TASK DIRECTIONS: Every line holding the string "agent" should be copied out of the listing.

RECORDS:
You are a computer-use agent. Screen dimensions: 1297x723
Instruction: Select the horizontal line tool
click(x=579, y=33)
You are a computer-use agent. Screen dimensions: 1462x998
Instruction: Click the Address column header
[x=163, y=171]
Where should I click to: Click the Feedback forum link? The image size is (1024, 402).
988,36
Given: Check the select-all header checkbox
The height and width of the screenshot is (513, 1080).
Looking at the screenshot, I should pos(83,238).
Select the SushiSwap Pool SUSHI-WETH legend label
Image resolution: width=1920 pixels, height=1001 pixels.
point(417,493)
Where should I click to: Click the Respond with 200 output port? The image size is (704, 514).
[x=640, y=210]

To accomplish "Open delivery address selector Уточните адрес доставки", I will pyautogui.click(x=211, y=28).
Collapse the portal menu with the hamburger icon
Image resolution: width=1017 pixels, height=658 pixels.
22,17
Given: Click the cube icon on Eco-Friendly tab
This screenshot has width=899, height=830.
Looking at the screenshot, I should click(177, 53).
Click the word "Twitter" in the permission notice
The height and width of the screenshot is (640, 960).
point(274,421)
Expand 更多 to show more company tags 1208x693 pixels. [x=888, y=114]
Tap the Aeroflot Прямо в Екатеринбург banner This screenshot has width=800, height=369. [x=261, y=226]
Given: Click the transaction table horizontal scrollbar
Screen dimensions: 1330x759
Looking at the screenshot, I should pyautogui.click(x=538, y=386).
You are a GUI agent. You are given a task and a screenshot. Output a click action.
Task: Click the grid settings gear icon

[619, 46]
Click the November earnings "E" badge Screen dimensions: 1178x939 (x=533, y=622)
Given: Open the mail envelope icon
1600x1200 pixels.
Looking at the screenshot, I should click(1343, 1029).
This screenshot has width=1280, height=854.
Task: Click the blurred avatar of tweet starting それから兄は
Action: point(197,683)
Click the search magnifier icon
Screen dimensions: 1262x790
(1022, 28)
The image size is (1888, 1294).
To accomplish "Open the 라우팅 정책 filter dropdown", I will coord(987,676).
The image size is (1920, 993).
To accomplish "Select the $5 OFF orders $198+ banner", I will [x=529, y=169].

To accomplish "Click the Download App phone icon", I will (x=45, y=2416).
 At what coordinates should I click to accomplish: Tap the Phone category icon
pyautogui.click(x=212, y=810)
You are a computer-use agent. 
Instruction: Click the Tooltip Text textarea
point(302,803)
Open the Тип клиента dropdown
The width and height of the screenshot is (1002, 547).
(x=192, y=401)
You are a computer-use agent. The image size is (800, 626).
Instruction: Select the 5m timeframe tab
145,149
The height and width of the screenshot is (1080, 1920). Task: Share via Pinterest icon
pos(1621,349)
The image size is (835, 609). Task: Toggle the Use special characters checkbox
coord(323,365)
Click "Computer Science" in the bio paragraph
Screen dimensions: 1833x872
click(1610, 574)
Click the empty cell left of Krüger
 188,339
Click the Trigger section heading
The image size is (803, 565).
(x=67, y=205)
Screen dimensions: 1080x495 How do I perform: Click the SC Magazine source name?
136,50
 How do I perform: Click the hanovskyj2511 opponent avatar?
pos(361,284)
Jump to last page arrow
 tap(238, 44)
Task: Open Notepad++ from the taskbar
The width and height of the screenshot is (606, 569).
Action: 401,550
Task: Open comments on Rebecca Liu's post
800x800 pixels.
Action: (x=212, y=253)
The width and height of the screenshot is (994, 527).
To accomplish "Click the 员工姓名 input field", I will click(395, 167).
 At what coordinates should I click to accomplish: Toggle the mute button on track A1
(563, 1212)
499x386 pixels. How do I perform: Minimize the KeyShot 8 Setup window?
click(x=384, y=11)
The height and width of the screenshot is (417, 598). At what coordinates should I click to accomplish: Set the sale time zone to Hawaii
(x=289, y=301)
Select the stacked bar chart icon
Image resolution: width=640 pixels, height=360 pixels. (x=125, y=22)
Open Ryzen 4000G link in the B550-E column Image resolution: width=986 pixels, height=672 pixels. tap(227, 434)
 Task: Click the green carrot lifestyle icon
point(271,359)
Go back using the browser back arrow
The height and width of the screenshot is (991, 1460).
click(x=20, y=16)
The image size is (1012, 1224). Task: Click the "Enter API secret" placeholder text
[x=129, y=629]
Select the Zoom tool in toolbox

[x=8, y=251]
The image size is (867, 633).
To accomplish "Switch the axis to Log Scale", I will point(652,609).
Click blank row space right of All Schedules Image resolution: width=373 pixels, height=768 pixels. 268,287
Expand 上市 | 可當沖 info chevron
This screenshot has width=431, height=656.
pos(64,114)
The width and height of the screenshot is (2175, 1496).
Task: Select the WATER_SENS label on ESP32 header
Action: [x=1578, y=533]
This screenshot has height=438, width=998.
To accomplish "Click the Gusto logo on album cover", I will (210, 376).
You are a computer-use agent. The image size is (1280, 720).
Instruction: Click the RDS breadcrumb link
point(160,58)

REPLY:
You are a computer-use agent. Screen dimensions: 1297x723
You are a computer-use agent. Screen dimensions: 1462x998
You are a GUI agent. You are given a task and a screenshot. Output a click action.
You are a computer-use agent. 
You are a computer-use agent. The image size is (800, 626).
You are a computer-use agent. The image size is (1280, 720).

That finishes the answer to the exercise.